Joye selected for Walsh Award for Ocean Exploration

Joye
Samantha Joye (Photo by Todd Dickey)

The award recognizes her contribution to the development of marine technology toward the advancement of ocean exploration  

University of Georgia oceanographer Samantha Joye has been awarded the 2022 Captain Don Walsh Award for Ocean Exploration.

Awarded jointly by the Marine Technology Society and the Society for Underwater Technology, the award is named for American oceanographer and marine policy specialist Capt. Don Walsh, who co-piloted the bathyscaph Trieste when it made its daunting record descent on Jan. 23, 1960, into the deepest point of the world’s oceans – the Challenger Deep in the Mariana Trench.

The award recognizes outstanding, sustained, international contribution to the development, application and propagation of marine technology toward the advancement of ocean exploration.

Joye, Regents’ Professor, Georgia Athletic Association Distinguished Professor of Arts and Sciences and professor of marine sciences, is an internationally recognized educator and deep ocean explorer whose work has revealed unexpected connectivity between elemental cycles, unanticipated feedbacks between geological elemental and microbial dynamics, and fundamental controls on microbial populations and their activity.

An expert in ocean biogeochemistry and microbial ecology, her work has focused on the Gulf of Mexico and the Gulf of California, and along the North American Atlantic Margin.

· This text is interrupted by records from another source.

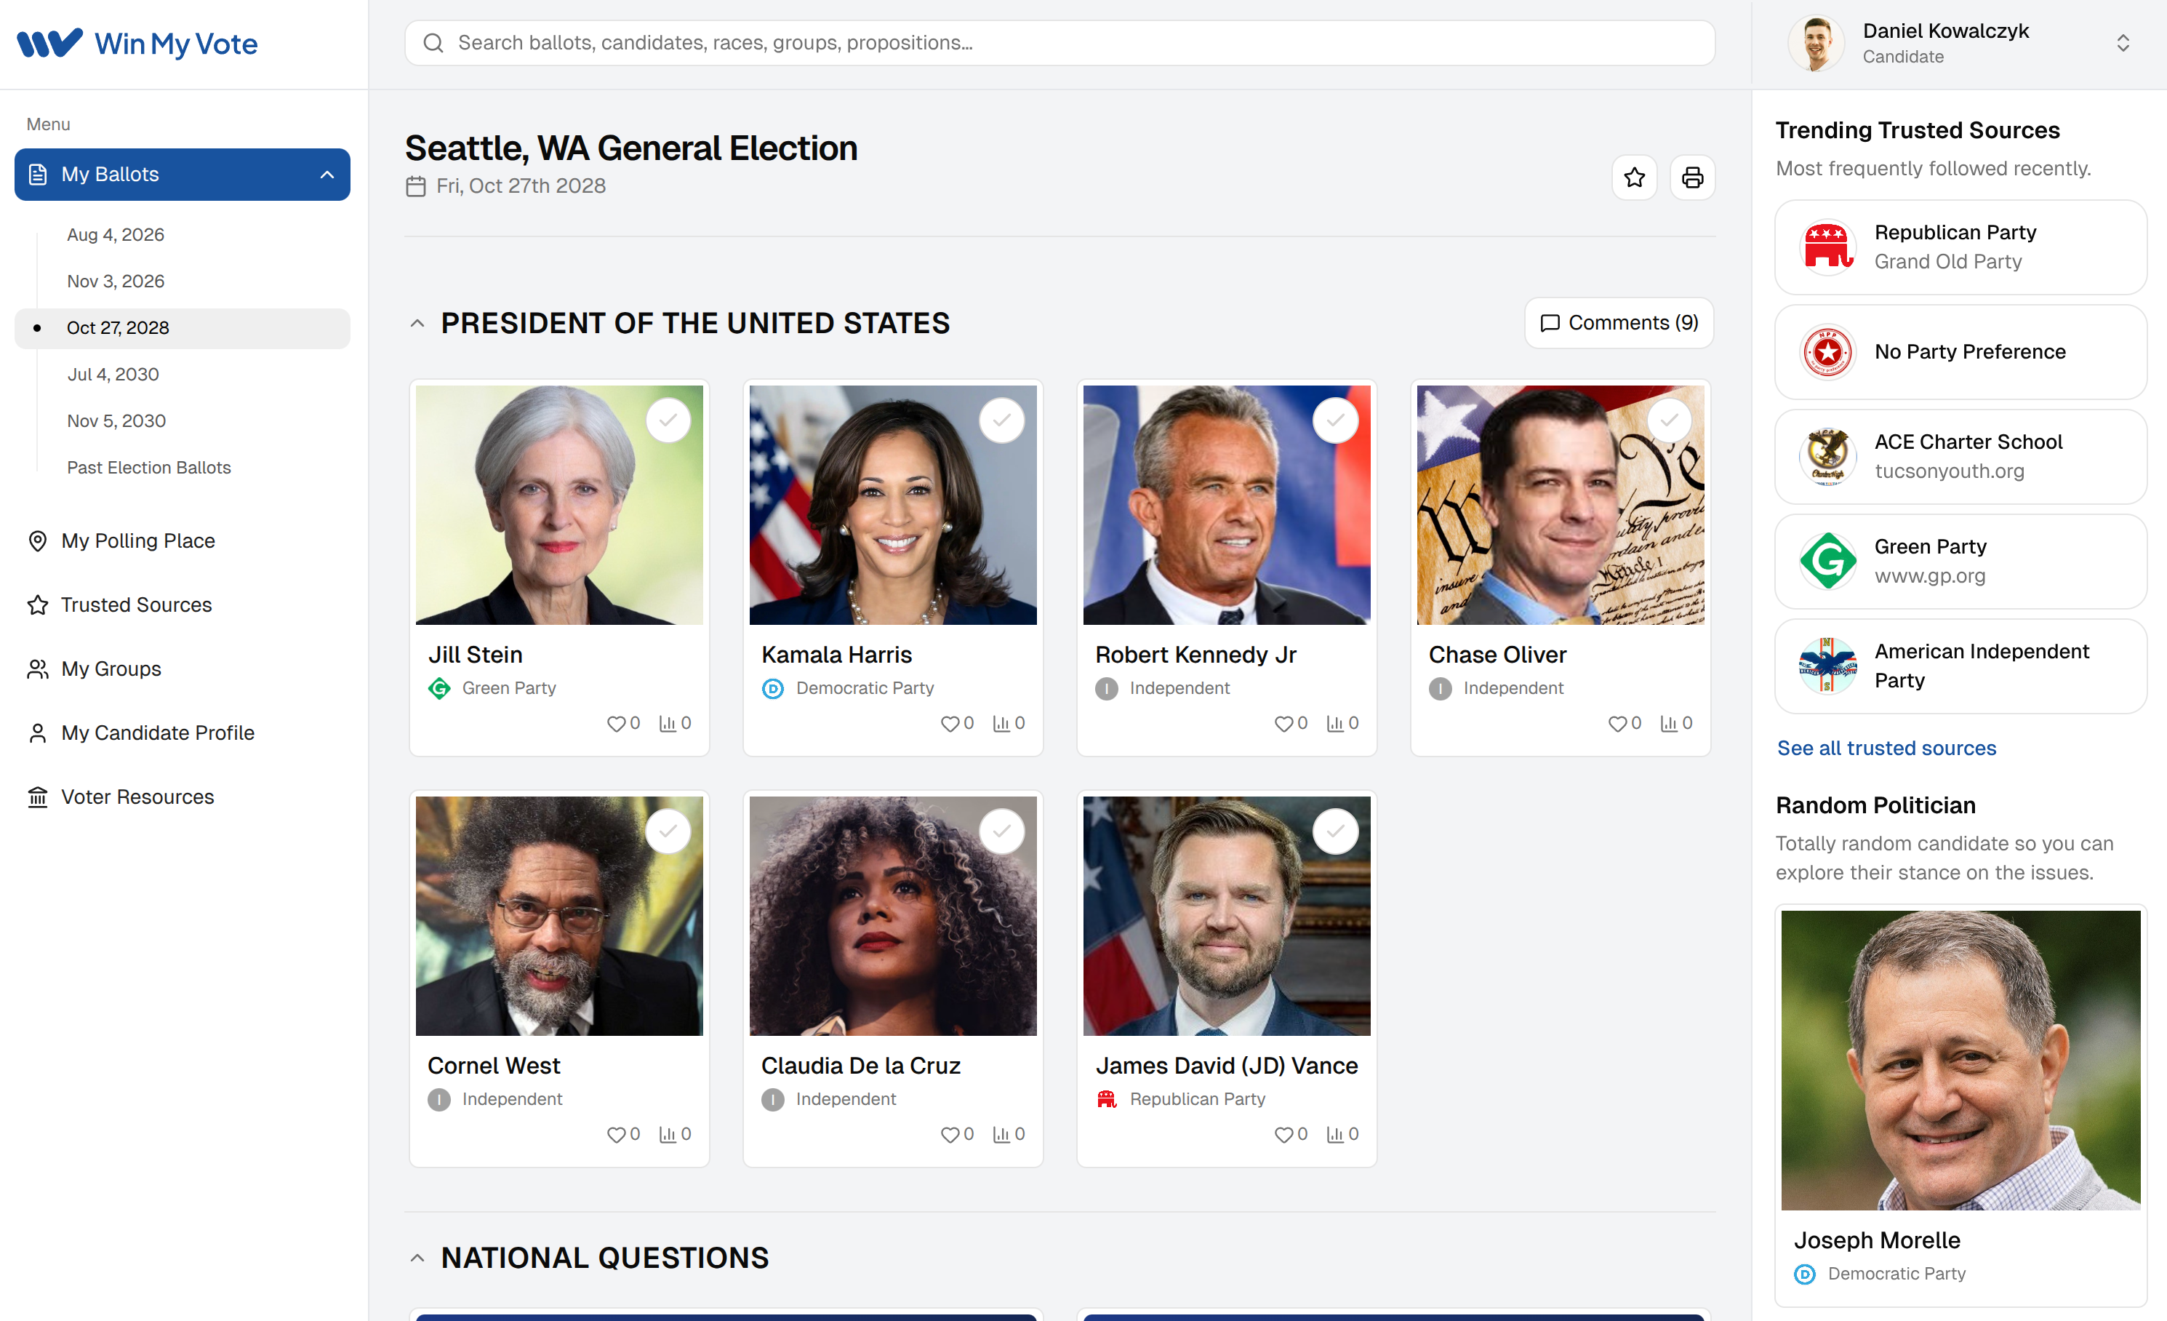Viewport: 2167px width, 1321px height.
Task: Collapse the National Questions section
Action: [x=418, y=1258]
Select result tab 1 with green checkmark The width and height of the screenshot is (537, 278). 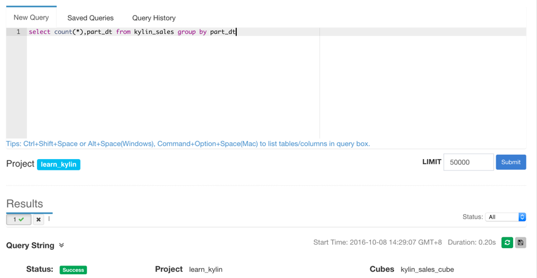click(19, 220)
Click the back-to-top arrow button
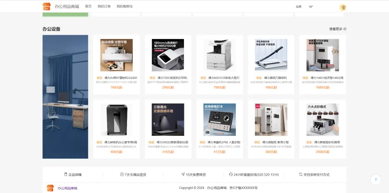This screenshot has width=389, height=193. (x=376, y=180)
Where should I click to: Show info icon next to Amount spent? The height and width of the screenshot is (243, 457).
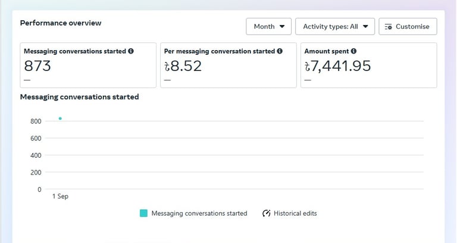pyautogui.click(x=353, y=51)
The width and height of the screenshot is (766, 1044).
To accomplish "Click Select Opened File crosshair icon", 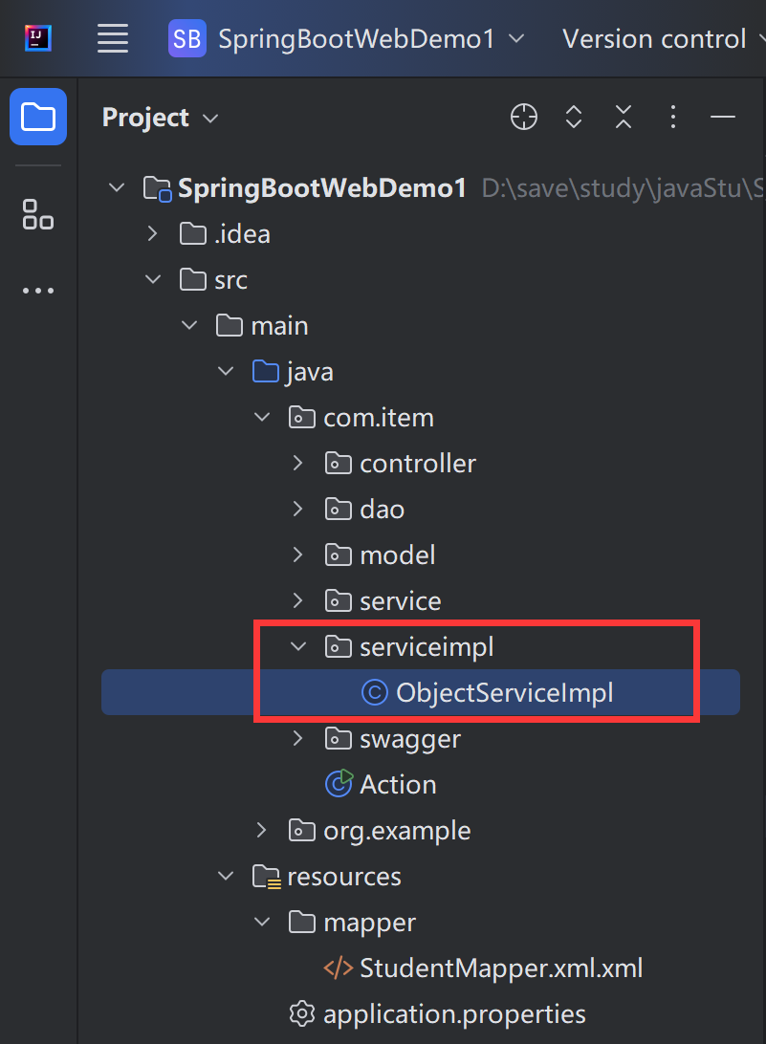I will pyautogui.click(x=523, y=118).
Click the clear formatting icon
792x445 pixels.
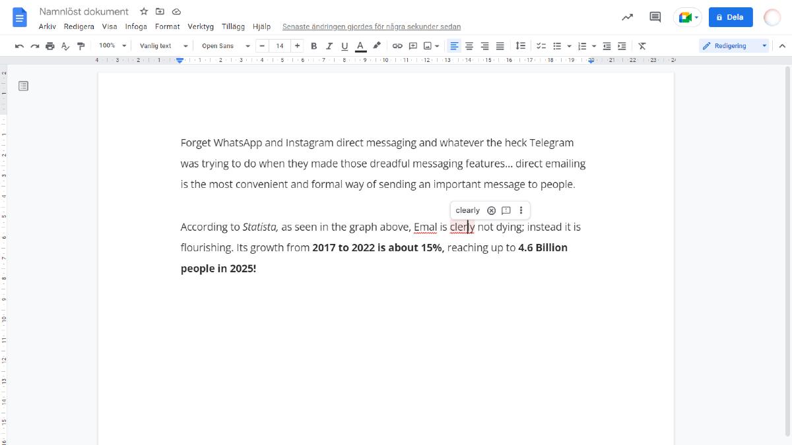coord(642,46)
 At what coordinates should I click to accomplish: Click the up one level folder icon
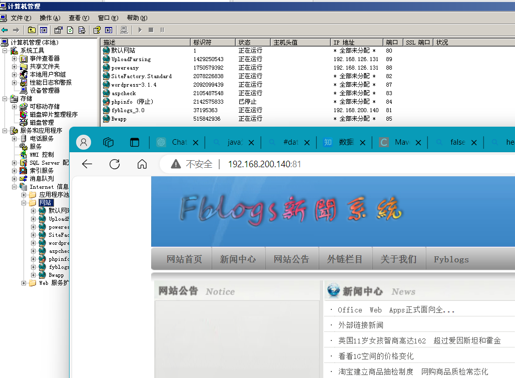pyautogui.click(x=31, y=30)

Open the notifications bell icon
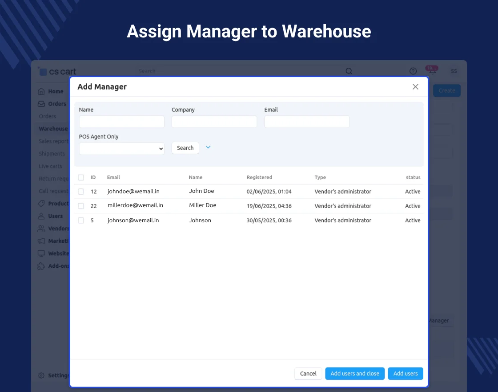tap(432, 71)
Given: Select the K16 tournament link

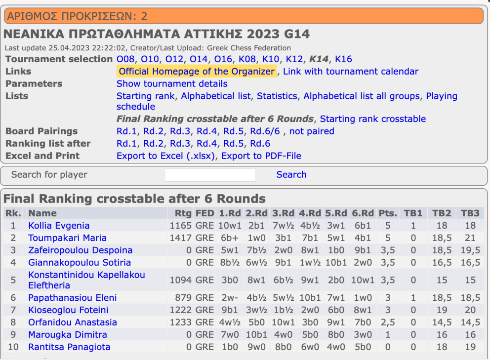Looking at the screenshot, I should click(343, 59).
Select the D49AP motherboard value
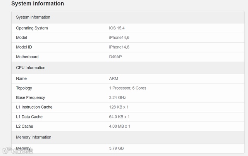248x156 pixels. coord(116,57)
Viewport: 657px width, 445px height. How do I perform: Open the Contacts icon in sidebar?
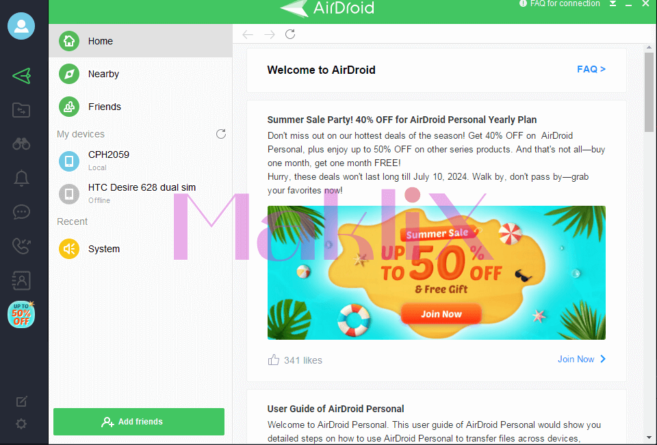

Her interdisciplinary research focuses on deep water habitats and extreme environments and tracks the cycles and fate of hydrocarbons, nutrients, sulfur metals, and trace gasses and interrogating the microbial communities that cycle these materials.

“Captain Don Walsh — a pioneering oceanographer and ocean explorer — has always been a source of inspiration for me,” Joye said. “This award recognizes my two passions — exploring the oceans and developing instrumentation to assess and monitor contemporaneous changes in ocean physics, chemistry and biology.”

For the past two decades, Joye has studied natural seepage and chemosynthetic habitats in the Gulf of Mexico. She has led exploration missions across the Gulf of Mexico to discover and document otherworldly environments, including mud volcanoes, brine pools and gas hydrate sites. Her research during the Deepwater Horizon oil spill environmental response significantly advanced the understanding of the critical role of microorganisms in degradation of oil and factors that enhance microbial degradation and optimize their environmental response.

“Dr. Joye’s contributions to the advancement of ocean exploration are significant and exemplify the qualities MTS and SUT are proud to recognize with this award. We are excited to see her innovative techniques and application of marine technology continue to impact the ocean community,” said Zdenka Willis, MTS president.

“I’m extremely honored to be named the 2022 Walsh Award winner,” Joye said.” I am excited to continue to explore at the frontier to advance ocean science, as Capt. Walsh has always done.”